With only a week left at Tovuto base its hard to imagine experiencing life any other way than we have been doing in the past month. The friends we’ve made, the people we’ve met and the children we’ve worked with have changed our outlook on life and what travelling and volunteering is really about.
Since meeting a month ago, over 36 hours away from our home, it came as a surprise that the friends and experiences we began to treasure soon replaced our home comforts. After only a short period of time waking up with 14 people sleeping around you becomes a comfort that we all agree will be greatly missed when we return home. It cant be denied that embarking on such a magnificent journey such as this can be daunting and isn’t for the faint hearted, however, what better place to over come personal obstacles than walking on white sandy beaches and working with children as amazing as the children here at Ratu Meli Memorial School.
The children here are like no other, the love and appreciation you receive from them for helping within their lessons continues to astound us. From helping a child to spell to teaching them valuable life lessons the smiles and hugs you receive come above and beyond any monetary or materialistic thanks you gain through life. Furthermore, the warm atmosphere within the school reflects that in the local village of Nacula in which we receive a weekly thank you banquet prepared for us by the women of the village. This tradition provides us with a chance to taste authentic Fijian food and build friendships within the communities which we hope in the future will help us to improve issues that so many Yasawa villages are facing in the ever changing world.

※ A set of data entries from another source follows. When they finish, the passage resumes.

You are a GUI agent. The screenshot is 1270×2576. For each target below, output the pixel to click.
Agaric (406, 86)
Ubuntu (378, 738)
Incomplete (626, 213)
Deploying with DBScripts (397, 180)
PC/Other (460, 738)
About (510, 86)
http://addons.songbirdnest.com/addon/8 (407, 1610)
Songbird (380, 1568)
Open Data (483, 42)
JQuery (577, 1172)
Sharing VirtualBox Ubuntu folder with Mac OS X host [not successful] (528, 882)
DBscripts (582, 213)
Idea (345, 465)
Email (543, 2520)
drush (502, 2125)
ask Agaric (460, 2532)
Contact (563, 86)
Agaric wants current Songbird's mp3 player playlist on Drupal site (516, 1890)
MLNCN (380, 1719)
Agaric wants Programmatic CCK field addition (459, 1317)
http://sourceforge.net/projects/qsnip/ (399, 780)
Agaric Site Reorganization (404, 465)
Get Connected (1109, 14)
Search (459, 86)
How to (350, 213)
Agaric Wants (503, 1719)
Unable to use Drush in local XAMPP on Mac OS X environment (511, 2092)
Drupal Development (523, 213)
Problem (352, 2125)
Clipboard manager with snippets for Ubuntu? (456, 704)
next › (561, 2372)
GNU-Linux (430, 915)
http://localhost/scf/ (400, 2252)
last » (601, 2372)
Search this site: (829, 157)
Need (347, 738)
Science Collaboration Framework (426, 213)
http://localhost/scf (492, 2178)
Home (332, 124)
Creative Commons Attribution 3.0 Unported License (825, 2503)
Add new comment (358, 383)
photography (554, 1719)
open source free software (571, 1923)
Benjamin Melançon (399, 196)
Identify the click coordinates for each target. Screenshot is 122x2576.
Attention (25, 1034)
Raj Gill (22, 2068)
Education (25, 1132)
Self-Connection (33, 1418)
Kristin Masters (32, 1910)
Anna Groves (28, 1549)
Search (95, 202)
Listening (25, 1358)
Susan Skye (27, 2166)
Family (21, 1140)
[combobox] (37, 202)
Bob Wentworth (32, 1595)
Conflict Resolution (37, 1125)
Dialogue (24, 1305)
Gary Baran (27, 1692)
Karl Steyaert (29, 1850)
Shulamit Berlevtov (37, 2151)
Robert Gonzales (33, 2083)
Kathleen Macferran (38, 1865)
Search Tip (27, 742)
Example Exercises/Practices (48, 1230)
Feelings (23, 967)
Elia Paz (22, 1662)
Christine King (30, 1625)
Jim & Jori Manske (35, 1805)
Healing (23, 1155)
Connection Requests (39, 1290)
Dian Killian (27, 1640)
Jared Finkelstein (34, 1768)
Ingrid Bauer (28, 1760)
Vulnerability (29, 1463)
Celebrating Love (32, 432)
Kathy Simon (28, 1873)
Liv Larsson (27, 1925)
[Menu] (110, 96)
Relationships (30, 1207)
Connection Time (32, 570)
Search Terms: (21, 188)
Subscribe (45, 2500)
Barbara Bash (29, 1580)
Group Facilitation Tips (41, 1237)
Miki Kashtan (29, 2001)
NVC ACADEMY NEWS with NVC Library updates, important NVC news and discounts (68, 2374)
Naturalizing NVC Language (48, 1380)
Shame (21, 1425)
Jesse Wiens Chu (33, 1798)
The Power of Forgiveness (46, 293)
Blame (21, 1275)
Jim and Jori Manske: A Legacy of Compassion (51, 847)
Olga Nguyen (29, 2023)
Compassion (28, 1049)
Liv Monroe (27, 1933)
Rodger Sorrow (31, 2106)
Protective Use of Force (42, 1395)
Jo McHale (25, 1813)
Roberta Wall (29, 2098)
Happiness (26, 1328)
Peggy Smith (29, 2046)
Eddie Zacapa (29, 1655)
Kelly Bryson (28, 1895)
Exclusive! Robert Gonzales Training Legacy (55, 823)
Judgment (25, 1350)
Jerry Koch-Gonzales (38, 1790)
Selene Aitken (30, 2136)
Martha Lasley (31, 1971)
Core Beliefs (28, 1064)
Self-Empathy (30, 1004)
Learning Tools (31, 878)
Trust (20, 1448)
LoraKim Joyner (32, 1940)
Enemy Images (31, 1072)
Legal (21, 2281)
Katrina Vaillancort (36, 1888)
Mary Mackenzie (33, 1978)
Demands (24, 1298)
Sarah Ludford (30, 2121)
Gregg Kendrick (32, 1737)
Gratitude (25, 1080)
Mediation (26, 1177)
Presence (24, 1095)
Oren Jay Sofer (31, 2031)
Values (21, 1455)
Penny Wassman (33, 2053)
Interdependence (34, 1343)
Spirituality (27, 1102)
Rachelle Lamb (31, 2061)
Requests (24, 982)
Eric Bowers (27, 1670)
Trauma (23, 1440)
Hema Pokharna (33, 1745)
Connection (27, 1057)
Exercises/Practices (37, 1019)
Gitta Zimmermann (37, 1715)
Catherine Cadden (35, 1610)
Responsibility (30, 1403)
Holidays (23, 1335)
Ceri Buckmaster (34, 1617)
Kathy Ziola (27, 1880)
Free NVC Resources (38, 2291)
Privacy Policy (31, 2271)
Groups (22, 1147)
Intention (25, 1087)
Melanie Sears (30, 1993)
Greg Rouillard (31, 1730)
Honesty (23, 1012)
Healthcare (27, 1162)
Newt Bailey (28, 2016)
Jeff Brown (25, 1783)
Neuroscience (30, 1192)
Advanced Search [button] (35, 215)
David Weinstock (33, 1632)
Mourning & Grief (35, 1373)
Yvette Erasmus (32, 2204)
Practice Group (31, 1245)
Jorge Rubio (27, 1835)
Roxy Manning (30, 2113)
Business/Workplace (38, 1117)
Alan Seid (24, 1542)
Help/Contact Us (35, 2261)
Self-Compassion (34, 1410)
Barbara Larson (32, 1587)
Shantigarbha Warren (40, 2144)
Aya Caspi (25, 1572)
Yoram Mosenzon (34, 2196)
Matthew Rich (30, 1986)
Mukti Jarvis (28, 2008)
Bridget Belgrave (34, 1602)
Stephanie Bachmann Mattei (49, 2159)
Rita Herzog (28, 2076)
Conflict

Never again will either of us face a problem in England with out considering the hard ships the children and their families face living in such a beautiful yet vulnerable socioeconomic ecosystem. When a little bad weather is received with grumbles and groans back in England, the cyclone that recently hit the Yasawa island chain quickly irradiates any complaints. When first seeing the damage at RMMS its hard to believe there were no casualties although the school is in desperate need of a new hall and boys dorm after both were destroyed. This is an issue we hope can be tackled in the future.
Overall, it would be impossible to summarise the lessons this experience has taught us in one single blog alone, but the time we have spent here will never been forgotten and means more than words could ever say. Everyday we wake up to the beautiful sun, sea and people that remind us how lucky we are to be living in such an amazing place as Fiji. Moce!